Records supplied —
>> begin

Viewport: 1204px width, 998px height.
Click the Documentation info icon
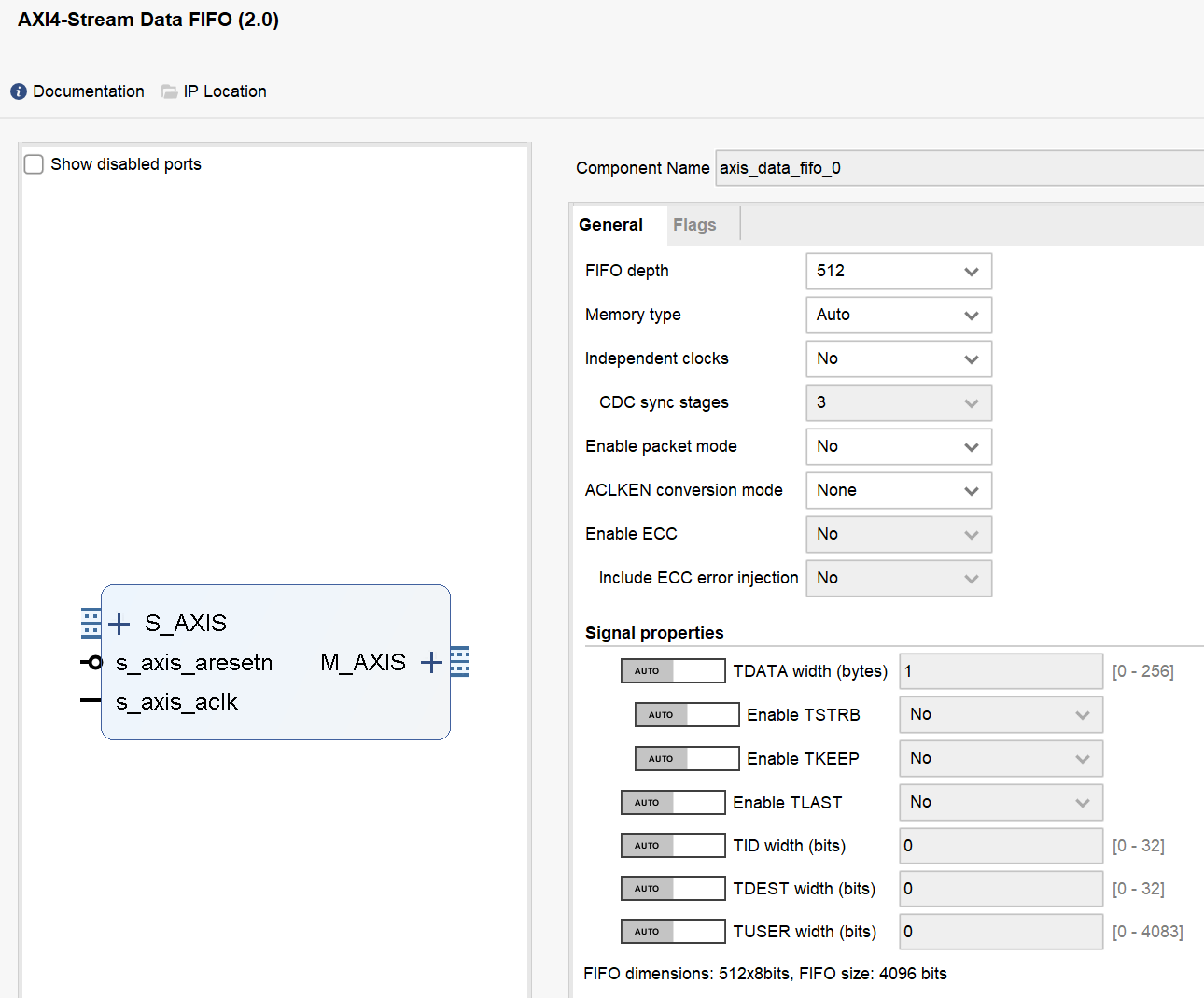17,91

>> end
>> begin

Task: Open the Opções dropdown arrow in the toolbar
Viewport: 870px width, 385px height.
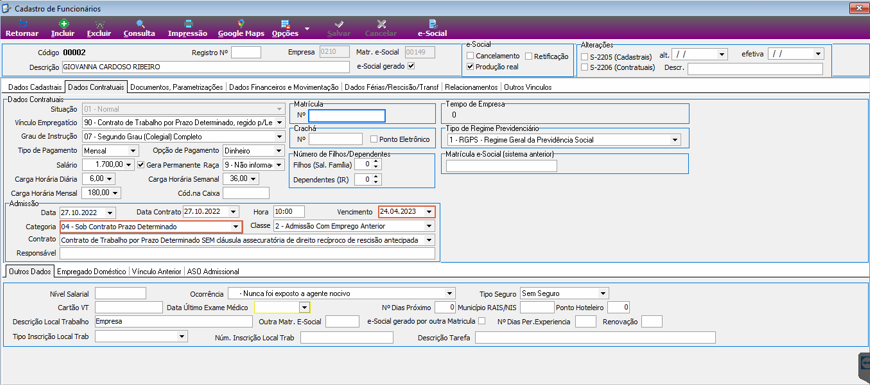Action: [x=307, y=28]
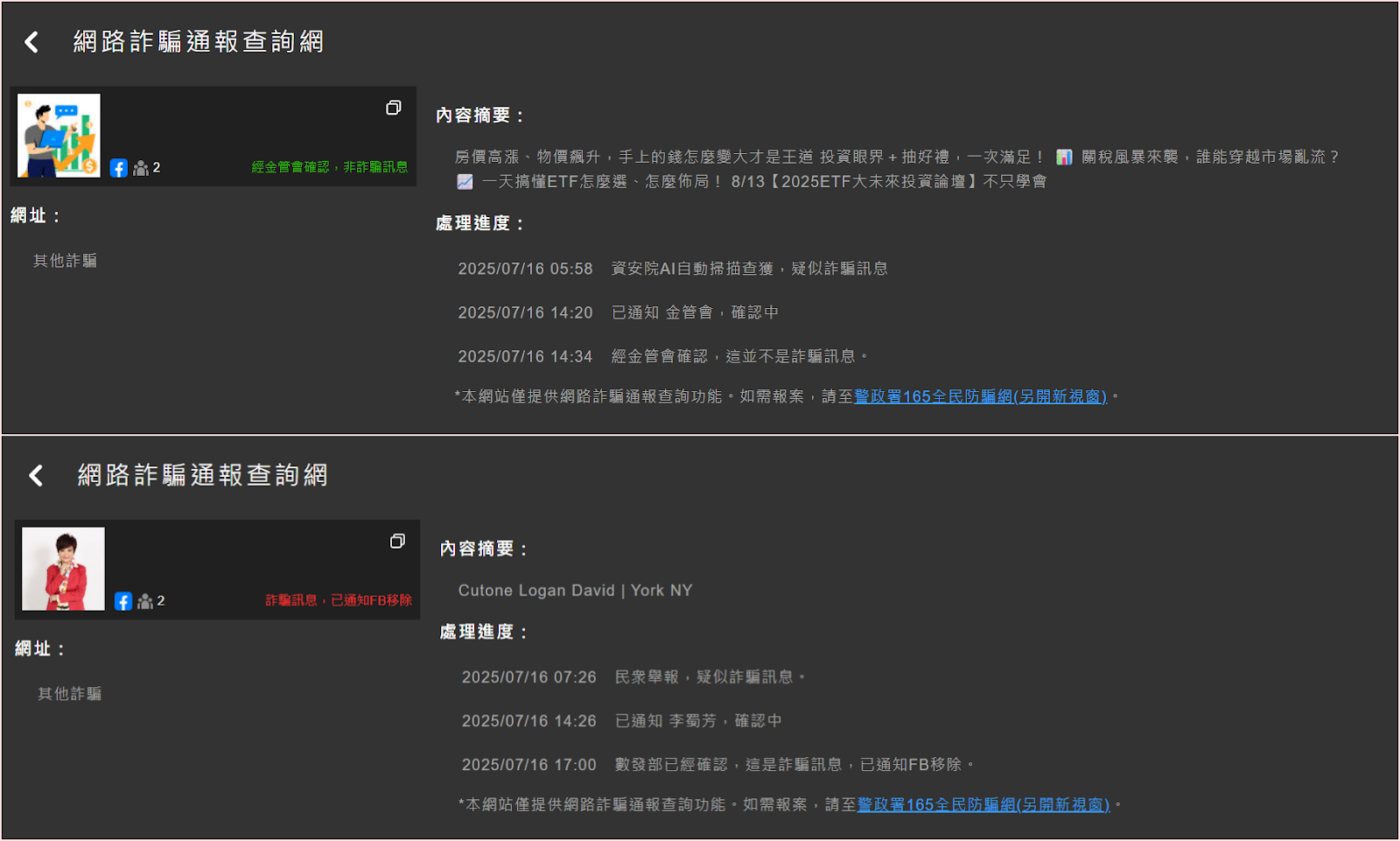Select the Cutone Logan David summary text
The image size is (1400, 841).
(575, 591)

>> end
>> begin

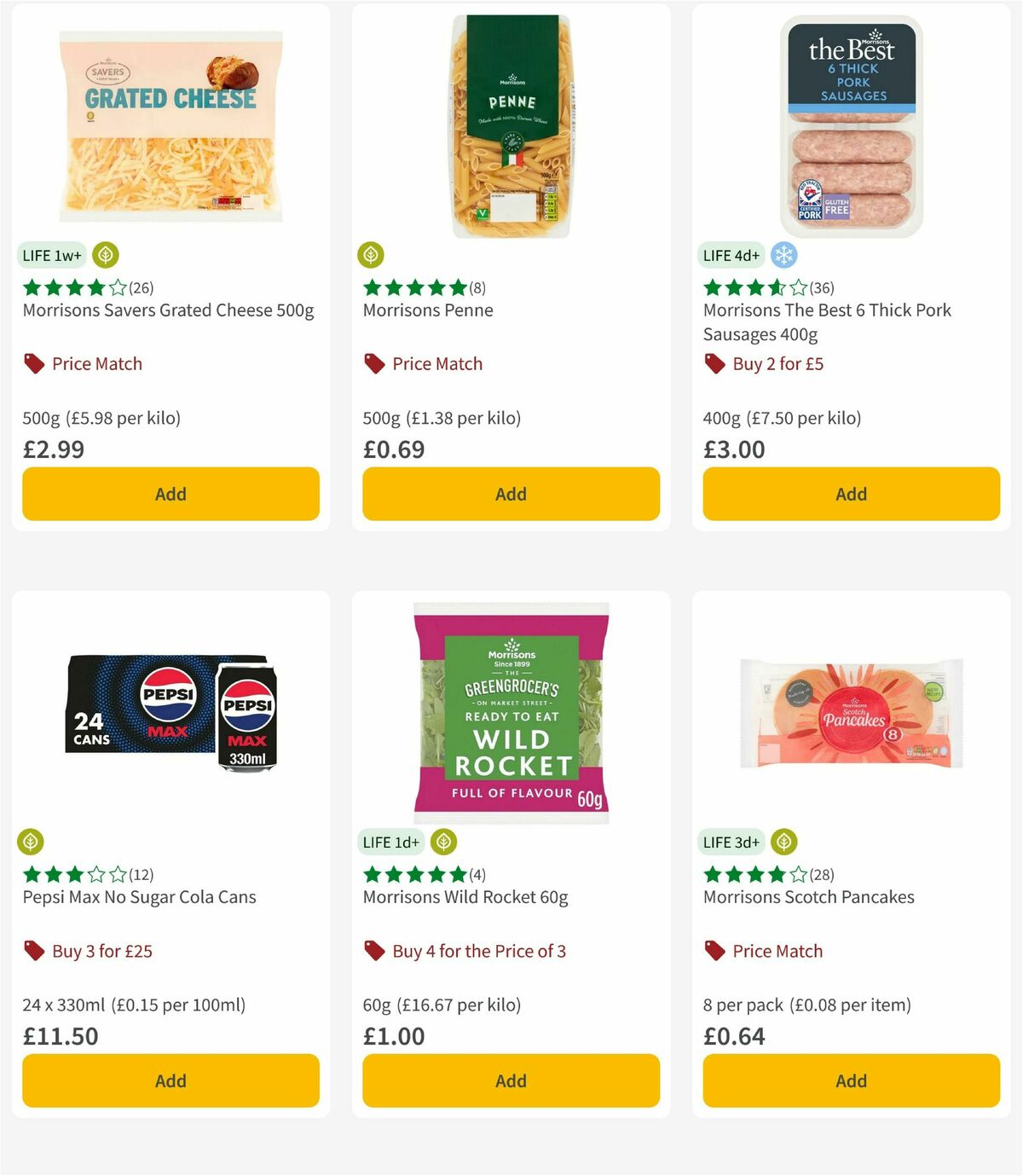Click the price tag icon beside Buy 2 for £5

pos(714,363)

>> end

Count how many lines in the rows above contain the string "width", with case counting, and give only that number.

The output — 2